It opens with a beautiful scene shot in the sparseness of the desert sands.
The cinematographer, Michael Latham, also worked on Brady’s 2018 documentary Island of the Hungry Ghosts, set on Christmas Island, home to migratory crabs and asylum seekers.
A goat is struggling to give birth. Daava kneels down, eases the kid from its mother and blows air into its mouth.
This is a man who cares for his animals, as he does for his family. There are wonderful moments of them telling stories and laughing inside their ger (a circular tent).
Daava and Zaya run goats and sheep.
They worry about the titular wolves coming out at night and plundering the herds.
It is a more powerful force of nature, however, that changes their lives. A sandstorm – on screen it looks like something out of Denis Villeneuve’s Dune (2021) – kills most of their livestock. The next day, Daava loads the dead animals onto a flatbed truck.

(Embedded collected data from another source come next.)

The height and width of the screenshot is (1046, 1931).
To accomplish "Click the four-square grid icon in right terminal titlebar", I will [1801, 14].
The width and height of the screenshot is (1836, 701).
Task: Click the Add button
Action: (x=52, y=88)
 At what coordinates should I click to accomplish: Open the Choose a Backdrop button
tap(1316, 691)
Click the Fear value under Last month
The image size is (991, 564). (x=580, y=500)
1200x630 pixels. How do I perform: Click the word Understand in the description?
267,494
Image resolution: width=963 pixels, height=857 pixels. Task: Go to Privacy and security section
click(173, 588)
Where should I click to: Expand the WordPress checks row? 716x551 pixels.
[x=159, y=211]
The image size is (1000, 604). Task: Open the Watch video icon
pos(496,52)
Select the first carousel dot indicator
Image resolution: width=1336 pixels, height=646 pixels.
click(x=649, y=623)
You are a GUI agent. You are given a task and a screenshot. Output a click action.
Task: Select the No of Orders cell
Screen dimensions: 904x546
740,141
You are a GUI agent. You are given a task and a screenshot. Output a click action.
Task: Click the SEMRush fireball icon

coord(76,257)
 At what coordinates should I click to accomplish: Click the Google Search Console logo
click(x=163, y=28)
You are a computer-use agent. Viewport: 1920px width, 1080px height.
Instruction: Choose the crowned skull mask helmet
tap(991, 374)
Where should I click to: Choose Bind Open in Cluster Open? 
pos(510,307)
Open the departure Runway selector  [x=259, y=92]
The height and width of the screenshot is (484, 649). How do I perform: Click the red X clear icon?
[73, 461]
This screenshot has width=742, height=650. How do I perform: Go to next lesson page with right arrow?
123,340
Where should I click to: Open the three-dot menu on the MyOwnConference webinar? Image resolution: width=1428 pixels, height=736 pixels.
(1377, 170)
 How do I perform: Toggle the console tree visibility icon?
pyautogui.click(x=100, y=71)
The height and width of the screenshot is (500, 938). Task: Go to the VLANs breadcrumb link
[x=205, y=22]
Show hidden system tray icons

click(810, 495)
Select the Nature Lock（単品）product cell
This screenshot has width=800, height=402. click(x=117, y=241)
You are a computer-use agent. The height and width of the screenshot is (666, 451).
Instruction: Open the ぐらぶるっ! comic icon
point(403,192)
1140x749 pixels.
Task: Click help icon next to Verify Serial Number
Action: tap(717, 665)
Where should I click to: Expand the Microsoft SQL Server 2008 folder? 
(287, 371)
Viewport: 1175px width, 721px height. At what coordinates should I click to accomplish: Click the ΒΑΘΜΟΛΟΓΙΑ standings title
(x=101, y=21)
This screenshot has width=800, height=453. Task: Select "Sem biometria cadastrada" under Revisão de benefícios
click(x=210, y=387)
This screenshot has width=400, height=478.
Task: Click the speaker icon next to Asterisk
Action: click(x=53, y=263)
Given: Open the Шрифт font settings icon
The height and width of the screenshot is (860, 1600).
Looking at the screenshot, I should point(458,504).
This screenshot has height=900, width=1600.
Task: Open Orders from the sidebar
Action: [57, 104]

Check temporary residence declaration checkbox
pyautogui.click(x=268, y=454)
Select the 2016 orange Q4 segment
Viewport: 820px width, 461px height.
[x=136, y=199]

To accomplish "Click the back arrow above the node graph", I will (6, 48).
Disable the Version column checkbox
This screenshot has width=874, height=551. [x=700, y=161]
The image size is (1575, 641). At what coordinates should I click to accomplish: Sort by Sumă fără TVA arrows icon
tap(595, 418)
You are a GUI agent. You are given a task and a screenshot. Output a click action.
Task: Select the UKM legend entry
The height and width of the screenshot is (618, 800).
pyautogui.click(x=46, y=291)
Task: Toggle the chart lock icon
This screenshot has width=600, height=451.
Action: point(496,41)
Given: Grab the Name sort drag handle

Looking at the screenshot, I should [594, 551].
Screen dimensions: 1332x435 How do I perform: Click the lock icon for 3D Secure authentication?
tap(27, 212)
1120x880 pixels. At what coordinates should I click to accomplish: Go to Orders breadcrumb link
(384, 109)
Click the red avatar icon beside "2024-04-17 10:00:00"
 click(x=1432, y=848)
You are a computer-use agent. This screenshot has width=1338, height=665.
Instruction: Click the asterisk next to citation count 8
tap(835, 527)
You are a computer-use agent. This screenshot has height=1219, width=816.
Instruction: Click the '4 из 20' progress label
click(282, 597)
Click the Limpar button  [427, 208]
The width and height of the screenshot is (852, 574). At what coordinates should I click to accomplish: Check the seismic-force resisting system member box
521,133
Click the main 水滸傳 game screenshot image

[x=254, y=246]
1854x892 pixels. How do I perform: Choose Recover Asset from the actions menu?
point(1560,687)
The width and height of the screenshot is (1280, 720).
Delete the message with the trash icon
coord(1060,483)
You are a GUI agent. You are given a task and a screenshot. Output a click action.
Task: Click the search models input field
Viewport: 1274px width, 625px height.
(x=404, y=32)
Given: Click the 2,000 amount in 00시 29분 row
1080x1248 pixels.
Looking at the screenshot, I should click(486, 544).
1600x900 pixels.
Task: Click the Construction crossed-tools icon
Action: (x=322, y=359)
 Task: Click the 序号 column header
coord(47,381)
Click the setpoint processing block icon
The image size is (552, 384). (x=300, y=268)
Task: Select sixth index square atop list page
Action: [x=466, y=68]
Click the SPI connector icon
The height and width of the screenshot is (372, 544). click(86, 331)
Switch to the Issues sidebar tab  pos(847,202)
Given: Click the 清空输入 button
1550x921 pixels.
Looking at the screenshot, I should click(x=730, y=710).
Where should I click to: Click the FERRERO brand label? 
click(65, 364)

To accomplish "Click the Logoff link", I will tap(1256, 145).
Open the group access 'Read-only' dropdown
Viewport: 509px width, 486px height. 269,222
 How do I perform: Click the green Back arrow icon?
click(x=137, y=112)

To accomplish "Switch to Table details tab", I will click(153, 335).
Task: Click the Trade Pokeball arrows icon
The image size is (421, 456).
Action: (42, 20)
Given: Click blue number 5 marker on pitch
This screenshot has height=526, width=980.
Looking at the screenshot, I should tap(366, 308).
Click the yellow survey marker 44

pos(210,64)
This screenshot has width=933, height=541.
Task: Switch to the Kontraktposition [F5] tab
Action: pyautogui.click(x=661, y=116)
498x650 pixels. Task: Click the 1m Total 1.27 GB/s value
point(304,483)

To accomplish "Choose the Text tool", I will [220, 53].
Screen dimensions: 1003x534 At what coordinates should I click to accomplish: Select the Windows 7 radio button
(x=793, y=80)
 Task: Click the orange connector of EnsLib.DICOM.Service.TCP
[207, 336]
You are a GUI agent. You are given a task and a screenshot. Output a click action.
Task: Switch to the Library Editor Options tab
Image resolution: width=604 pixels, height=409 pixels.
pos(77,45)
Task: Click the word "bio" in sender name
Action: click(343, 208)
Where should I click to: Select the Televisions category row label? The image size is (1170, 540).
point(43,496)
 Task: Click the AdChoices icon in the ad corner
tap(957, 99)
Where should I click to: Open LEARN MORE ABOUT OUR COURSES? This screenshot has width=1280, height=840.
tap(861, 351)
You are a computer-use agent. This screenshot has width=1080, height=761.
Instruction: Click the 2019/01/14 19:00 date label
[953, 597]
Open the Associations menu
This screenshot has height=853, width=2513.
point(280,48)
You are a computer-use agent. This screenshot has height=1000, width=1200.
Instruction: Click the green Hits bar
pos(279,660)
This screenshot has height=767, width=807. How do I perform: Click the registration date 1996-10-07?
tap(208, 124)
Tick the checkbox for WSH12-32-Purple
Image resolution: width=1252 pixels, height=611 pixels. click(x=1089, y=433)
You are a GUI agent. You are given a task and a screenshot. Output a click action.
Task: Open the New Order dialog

He doesn’t speak. As in much of this movie, words are not needed.
This loss of livelihood forces the family to move to the city, Ulaanbaatar, where Daava works with a mining crew.
This dislocation from a pastoral existence and traditional culture to urban life is a growing trend in Mongolia. The effects of climate change are one reason, as is noted at a community meeting.
However, the focus of this film is how one family, representative of many others, must adjust to a different way of being. It offers us a glimpse of lives that are not ours.
Daava cries when he thinks of the animals he has lost. Then he says, in a rare talkative moment, “Being sad doesn’t help.’’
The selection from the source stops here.